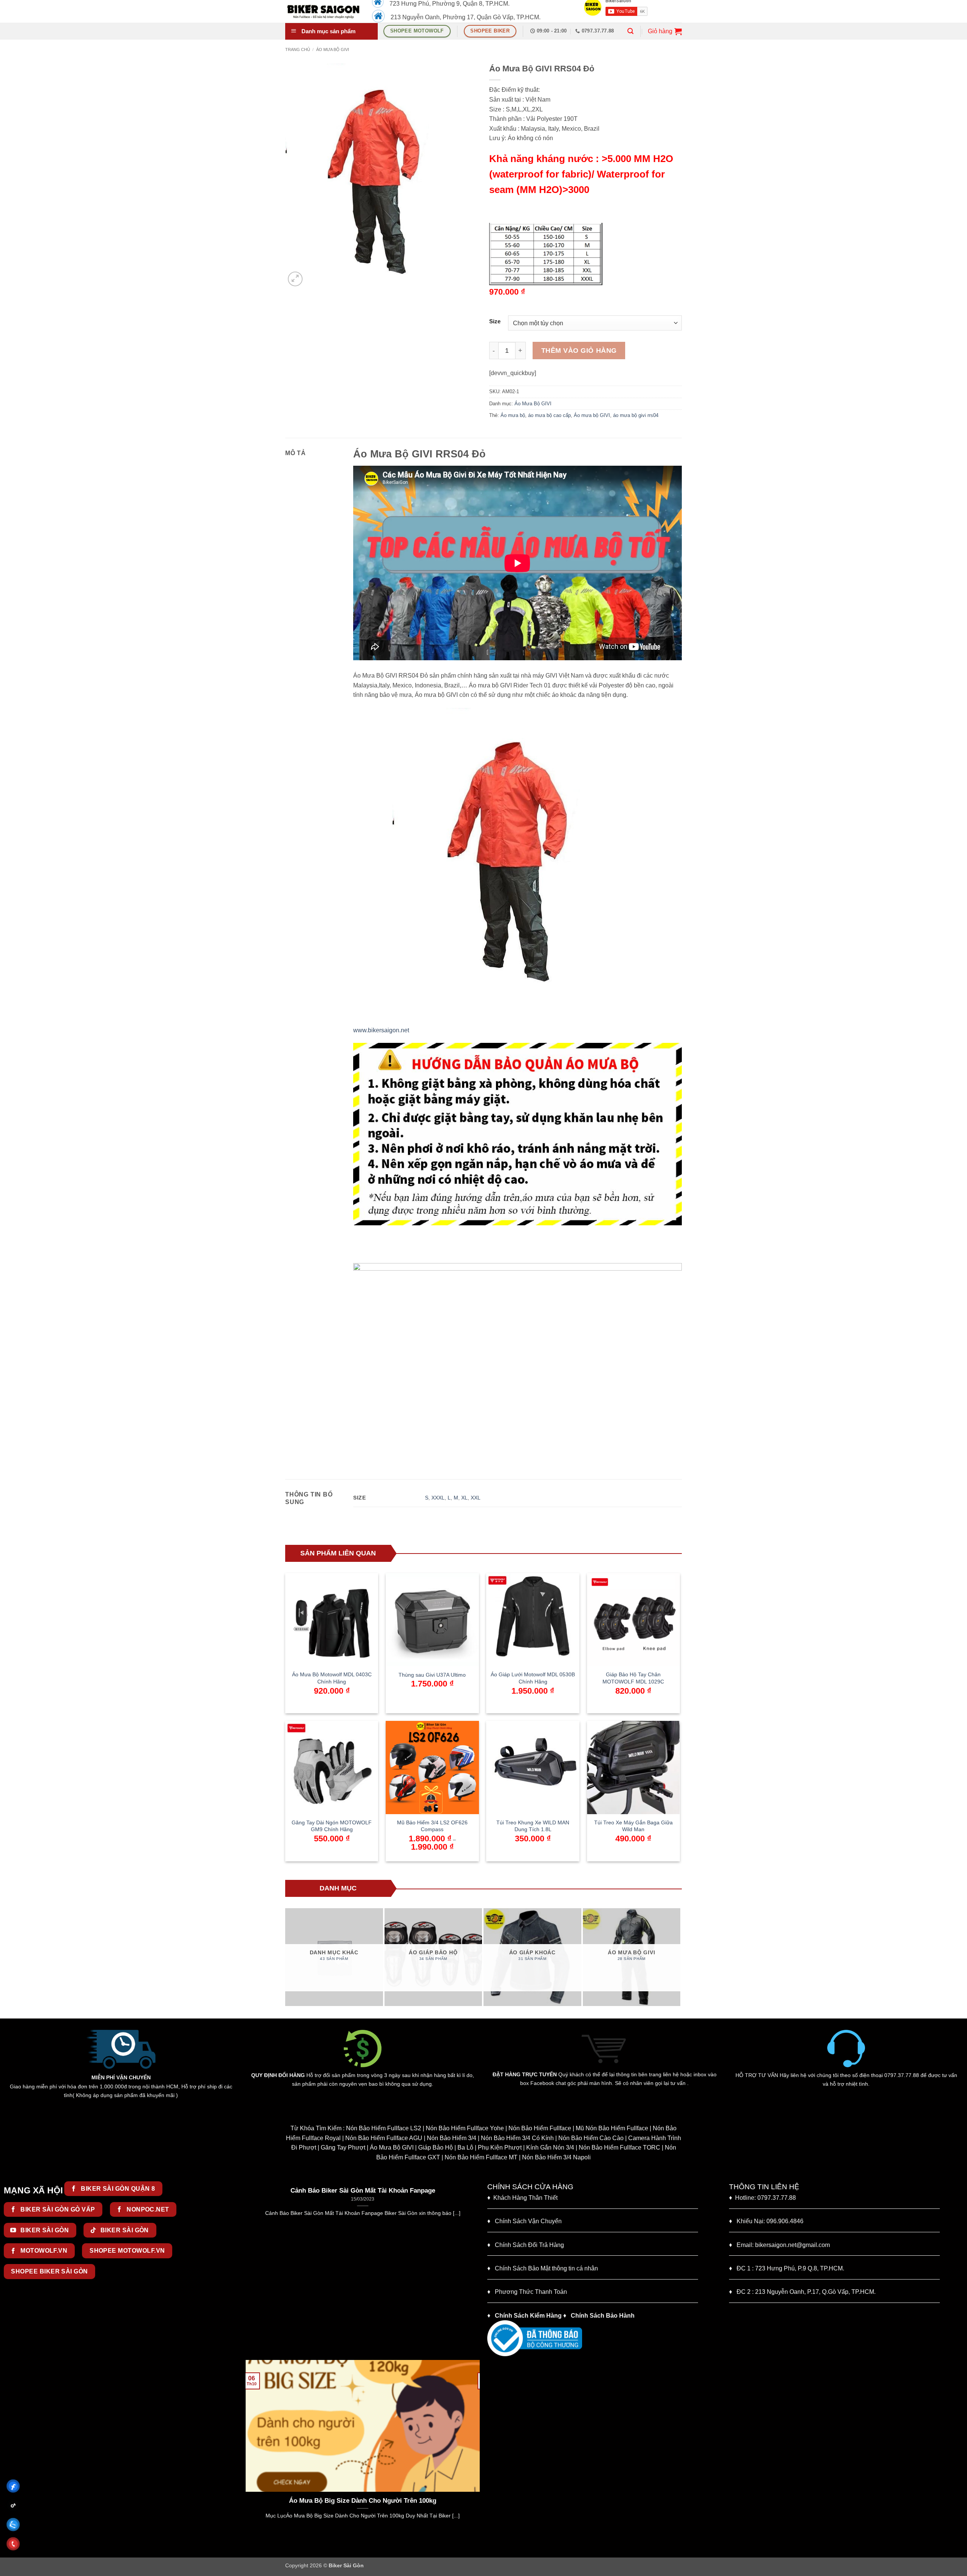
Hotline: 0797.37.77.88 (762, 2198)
+-------+
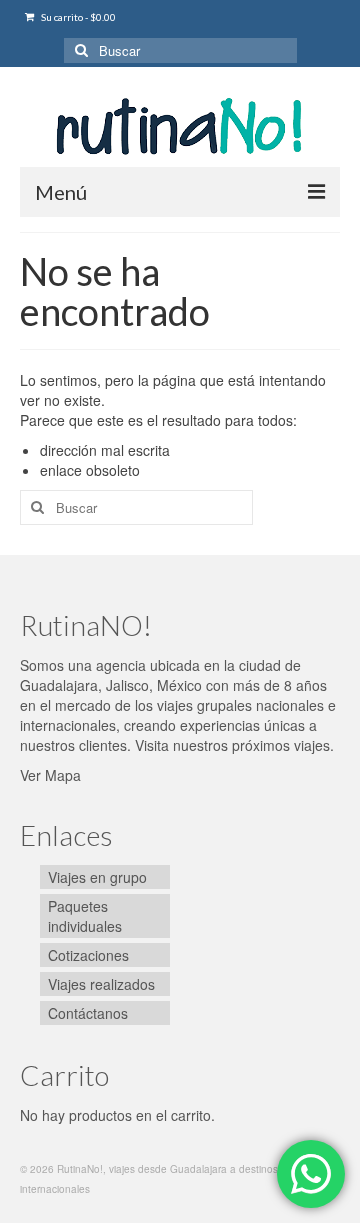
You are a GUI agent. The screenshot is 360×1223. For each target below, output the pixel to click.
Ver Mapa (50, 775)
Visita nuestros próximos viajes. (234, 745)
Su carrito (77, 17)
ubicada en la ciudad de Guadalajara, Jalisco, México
+-------+
Using the entries above, extract exactly the span from the line with "You are a GUI" to the line with "ubicada en la", both lines included; leave out everything else.

== EXERCISE RESPONSE ==
You are a GUI agent. The screenshot is 360×1223. For each target below, output the pixel to click.
Ver Mapa (50, 775)
Visita nuestros próximos viajes. (234, 745)
Su carrito (77, 17)
ubicada en la ciudad de Guadalajara, Jalisco, México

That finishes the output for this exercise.